------ Text shown ------

Saturday, 30 October 2004

My longbow

This week I have been mostly making a longbow. Yes, that's the one I
made, in the picture. What? Show-off? Moi?

At this time of year, for the past several years, we (where for these
purposes 'we' is Southwest Community Woodlands Trust) have put on
courses on making this or that out of the products of the forest, and
this autumn one of the things we'd decided to make was longbows. And
as soon as the idea was mooted I thought I definitely wanted to give
that a go. In the way of things, somebody knew a bowyer, a man called
Dave Cotterill, who turned out to be a gentle, competent man and a
most excellent teacher.

We started with an ash pole of about eight inches diameter which had
been cleft into four and left to season for three months (a year would
have been better). We also had some sawn staves which were better
seasoned, but all but one of us chose to use the cleft. So each bow
was made out of a quarter section of log. The bark was stripped to
expose the cambium. A centre line was then marked on the cambium, and
the front elevation of the bow maked out from this. The bows were made
to the measurements of the maker, so no two were intended to be
exactly alike.

Obviously with such large section staves there was a lot of waste to
remove. Had we been doing this modern fashion we would have used a
bandsaw, but we didn't have electricity (I should say that we were
working, as usual, under canvas in the meadow at Taliesin amid the
most glorious show of autumn colour), so we used sideaxes, billhooks
and hatchets for initial rough shaping, and then draw knives for the
next stage of shaping. I even removed a fair bit of waste from my
stave with a froe, which took a bit of courage!

As we removed waste the staves started to curve outwards naturally
like sections of a stick of celery. It was extremely rewarding working
with these cloven staves of straight grained timber - all the grain
problems you get with sawn timber simply did not arise. It was
beatiful to cut and work. The waste was all removed from the heart of
the log, working from the side that would become the belly of the bow;
the cambium layer which would become the back of the bow was left
untouched.  During this shaping the handle section of the bow was made
square, the rest roughly shaped into the D section curve it would
eventually have - although we intentionally left the bows a little

Once we had something which looked roughly like a bow, we cut nocks in
the ends and made our bowstrings. Now I had thought in my ignorance
that a bowstring was just a piece of cord. Not so; the construction is
intricate. The string was made up of twelve lengths of waxed terylene
cord. These were laid together simply by hand twisting (definitely a knack to this) for the top few
inches, and the eye formed using a splicing technique I had never seen
before. Then the main length of the string was simply loosely twisted,
but the bottom ten or so inches were again hand twisted into a
cable. The strings were later served around the section where the
arrow nock sits. The spliced eye was then slipped into the upper nock,
and tail of the string secured to the lower nock with a timber hitch -
a neat form of slip knot.

------

Problem to solve: Carry on the account of making a longbow, beginning right after its final sentence.

------ Given material ------

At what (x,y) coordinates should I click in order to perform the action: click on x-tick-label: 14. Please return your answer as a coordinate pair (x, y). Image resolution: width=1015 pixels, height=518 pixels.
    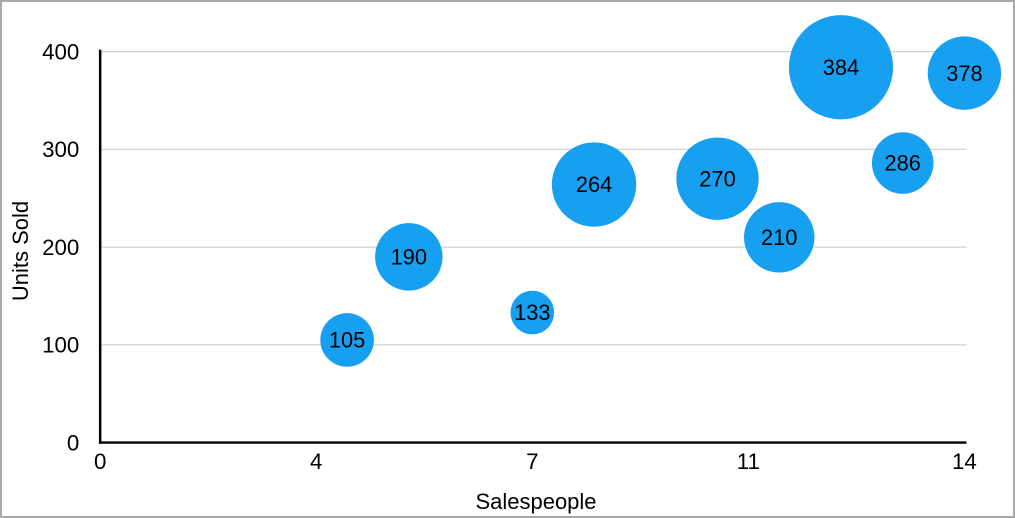
    Looking at the image, I should click on (964, 462).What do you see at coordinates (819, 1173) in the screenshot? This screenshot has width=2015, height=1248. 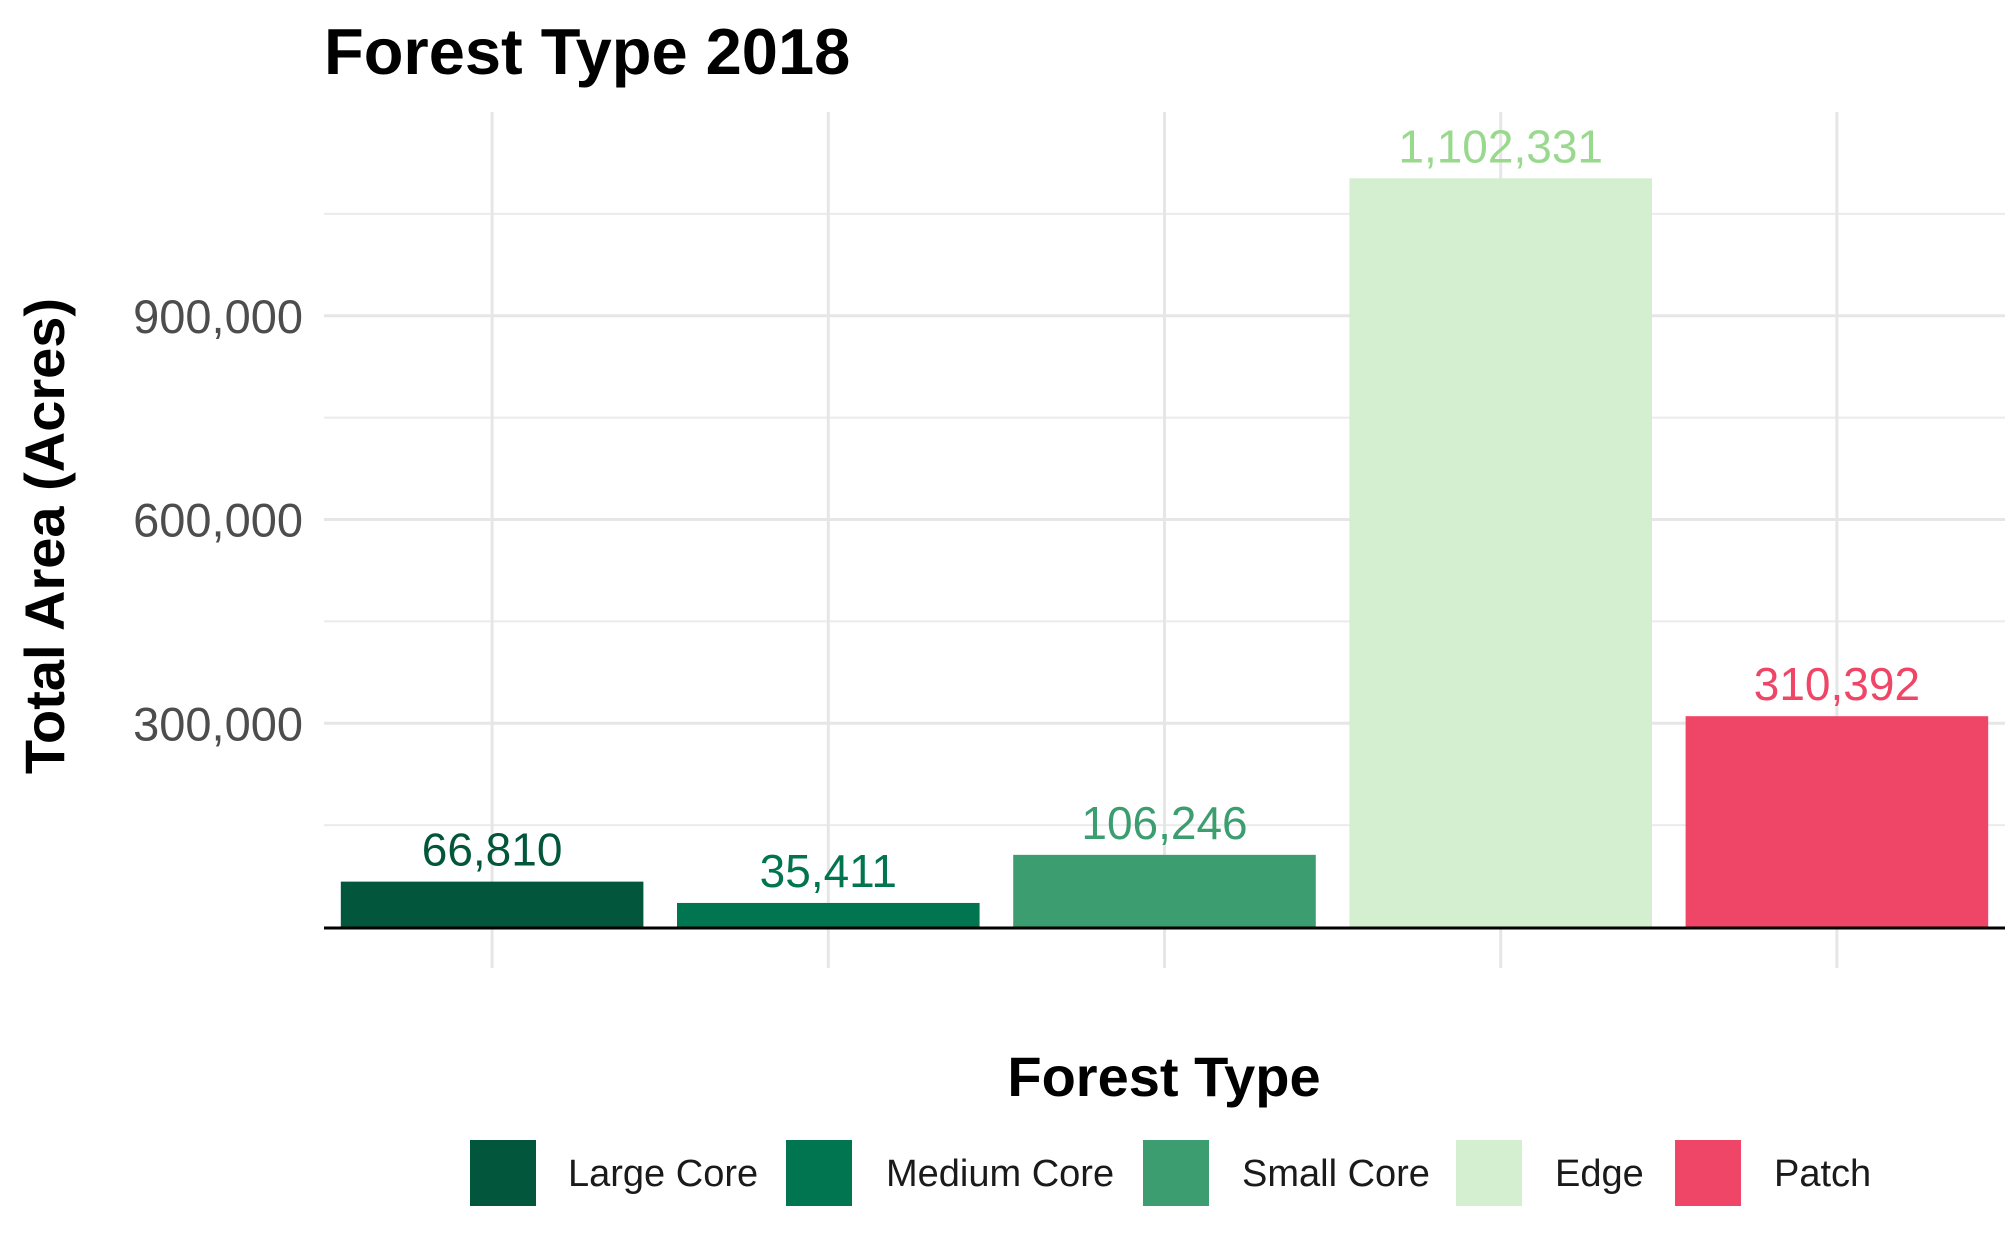 I see `legend-key-medium-core` at bounding box center [819, 1173].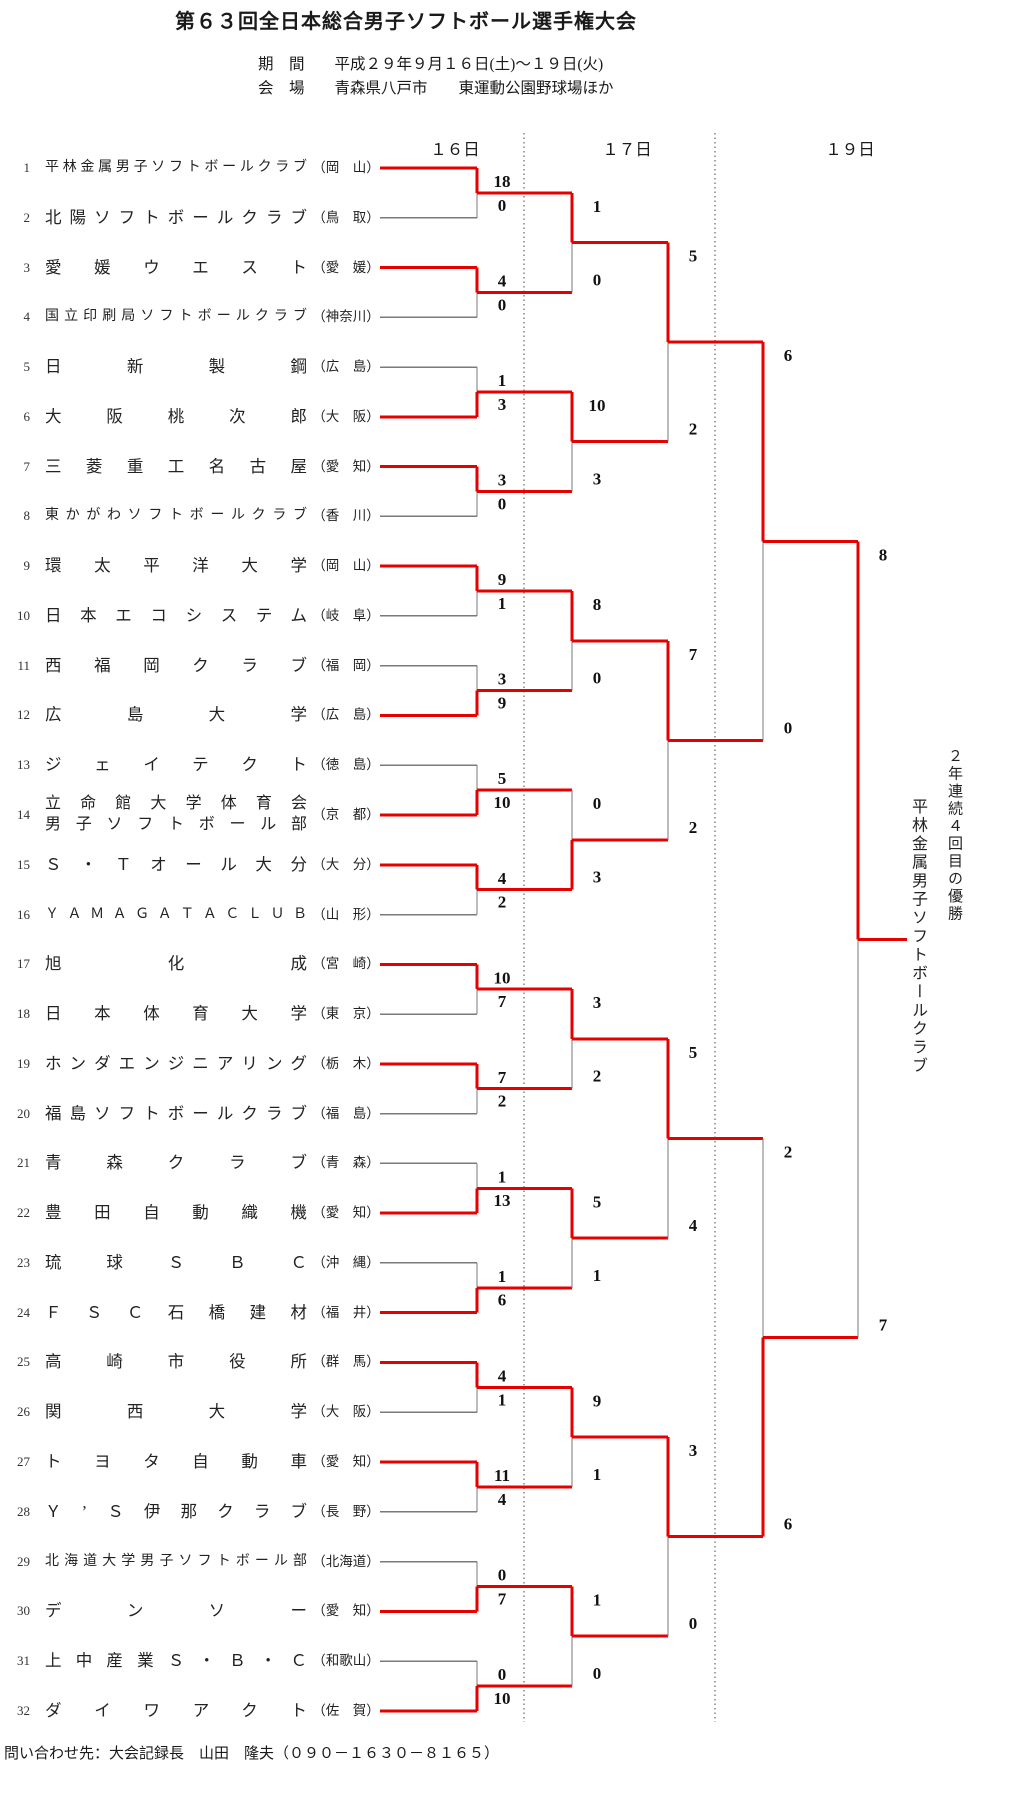 The width and height of the screenshot is (1024, 1820). Describe the element at coordinates (24, 1063) in the screenshot. I see `team-seed: 19` at that location.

------

Response to the task:
With the strings made we were ready to 'tiller' or 'train' the
bows. The tillers were posts about six feet tall, with a notch near the
top in which the handle of the bow sat. A rope through a pully at the
foot of the post was then hooked onto the string, and pulled to begin
bending the bow.

The object of the next stage of the exercise was two fold: to
progressively shape the bow to achieve a strong, even curve,
essentially by removing material from where the bow was too strong;
and to get the stave used to bending. We were told (and I'll believe)
that if you drew a new stave back to full draw first go without
initially drawing it first to gentler curves and then progressively
deeper curves it would be likely to break, whereas if it was
progressively drawn over a fair number of cycles to deeper and deeper
curves it would accept them.

In shaping, we'd sit the bow on a tiller, pull it (at first all fairly
gingerly), note sections which weren't bending smoothly, take it back
to the shave horse, shave a little off, and then back to the tiller to
try again. I early learned that it is easy to be too enthusiastic in
the 'shaving a little off' stage - I turned a strong spot on the lower
limb of my bow into a weak point, and spent the next several hours
carefully correcting this, and almost certainly ended up with a weaker
bow in consequence.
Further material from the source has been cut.